Un fronte compatto nel dire che l’utilizzo dei pesticidi lede il diritto alla salute della popolazione è quello dell’ISDE, l’Associazione Medici per l’Ambiente. Nella tre giorni nazionale su «Ambiente Rischio Salute», organizzato dalla sezione trentina insieme all’Assimas (Medicina ambiente salute) lo scorso fine settimana a Levico Terme, il tema degli agrofarmaci ha trovato ampio spazio, confermando che l‘attenzione sulla Val di Non è sempre costante. Lo scopo del convegno era sensibilizzare ed informare tutti gli operatori sanitari mettendo a fuoco il ruolo dell’ambiente e degli agenti inquinanti (insetticidi, pesticidi, coloranti, conservanti, ftalati, materie plastiche, metalli pesanti, muffe, elettrosmog ed altro ancora) come causa rilevante di molte patologie croniche (diabete, malattie cardiovascolari, morbo di Parkinson, sclerosi multipla ed altre) e delle cosiddette patologie emergenti (MCS, CFS, FM, ES), fornendo gli strumenti per capire la causa stessa delle malattie. Un convegno al quale hanno partecipato relatori nazionali ed internazionali che hanno dimostrato su basi scientifiche l’importanza delle cause “ambientali” nel determinare le patologie croniche, promosso con l’intento di spronare gli operatori sanitari a intervenire attivamente e in prima persona non solo a livello terapeutico, ma anche e soprattutto preventivo.

Le risposte politiche 

C’è da aspettarsi che anche il rapporto di Greenpeace non sortirà alcun effetto. Molto probabilmente i più interessati alla lettura saranno l’APOT o il nuovo direttore generale di Melinda per verificare se il contenuto verrà utilizzato dal comitato per allargare il campo di battaglia. Il precedente manager Luca Antonio Granata, dopo 12 anni di Melinda e un passato nella DuPont Italia, multinazionale che produce pesticidi, ha rassegnato le dimissioni in maggio per trasferirsi in Emilia Romagna e rilanciare a suon di marketing (e pesticidi?) la pericoltura. Difficile pensare che lo leggerà l’assessore all’agricoltura della Provincia Autonoma di Trento, il veterinaio Michele Dallapiccola. Del resto l’assessore era già intervenuto sul tema contestando i dati di Presa Diretta, mentre ad inizio anno, intervenendo al convegno “Coltivare la sostenibilità” della Cooperazione Trentina patrocinato da Expo 2015, aveva dettato le priorità del suo programma. Le sue parole non lasciano dubbi: l’agricoltura biologica in Trentino è un mercato di nicchia, occorre perciò puntare ad allargare il mercato del marchio «made in Trentino» (agrochimico, aggiungiamo). In altri termini significa che l’urgenza non è quella di riconvertire ecologicamente la produzione ed abbandonare progressivamente l’uso di pesticidi, ma continuare ostinatamente in un modello di produzione nocivo che non ha futuro. 
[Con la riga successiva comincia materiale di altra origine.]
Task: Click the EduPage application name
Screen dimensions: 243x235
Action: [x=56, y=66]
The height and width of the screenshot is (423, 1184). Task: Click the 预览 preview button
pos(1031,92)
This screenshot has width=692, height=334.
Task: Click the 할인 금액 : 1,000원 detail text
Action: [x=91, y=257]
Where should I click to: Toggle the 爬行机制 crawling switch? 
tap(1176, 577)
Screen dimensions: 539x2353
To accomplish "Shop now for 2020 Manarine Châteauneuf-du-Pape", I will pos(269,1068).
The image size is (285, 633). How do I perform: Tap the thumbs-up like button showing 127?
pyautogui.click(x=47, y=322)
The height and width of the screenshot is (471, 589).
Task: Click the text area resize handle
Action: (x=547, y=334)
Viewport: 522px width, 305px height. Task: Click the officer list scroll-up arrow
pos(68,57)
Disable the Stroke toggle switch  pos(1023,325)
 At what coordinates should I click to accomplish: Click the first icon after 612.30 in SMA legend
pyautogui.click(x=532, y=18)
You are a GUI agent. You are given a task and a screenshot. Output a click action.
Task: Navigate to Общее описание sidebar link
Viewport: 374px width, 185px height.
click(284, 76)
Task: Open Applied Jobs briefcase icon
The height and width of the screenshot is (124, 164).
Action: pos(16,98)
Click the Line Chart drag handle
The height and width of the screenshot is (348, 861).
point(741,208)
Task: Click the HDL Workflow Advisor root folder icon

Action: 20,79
Lo hanno capito bene i cittadini di Malles in val Venosta, altra terra delle mele, che l’anno scorso hanno promosso e vinto un referendum popolare che ha sancito l’addio all’agricoltura intensiva. O i tanti contadini che hanno scelto di coltivare senza utilizzare prodotti chimici ritornando ad una agricoltura non schiava di una mera logica produttivistica. Episodi concreti che testimoniano come i cittadini hanno già acquisito una chiara consapevolezza delle relazioni che intercorrono tra Ambiente e Salute.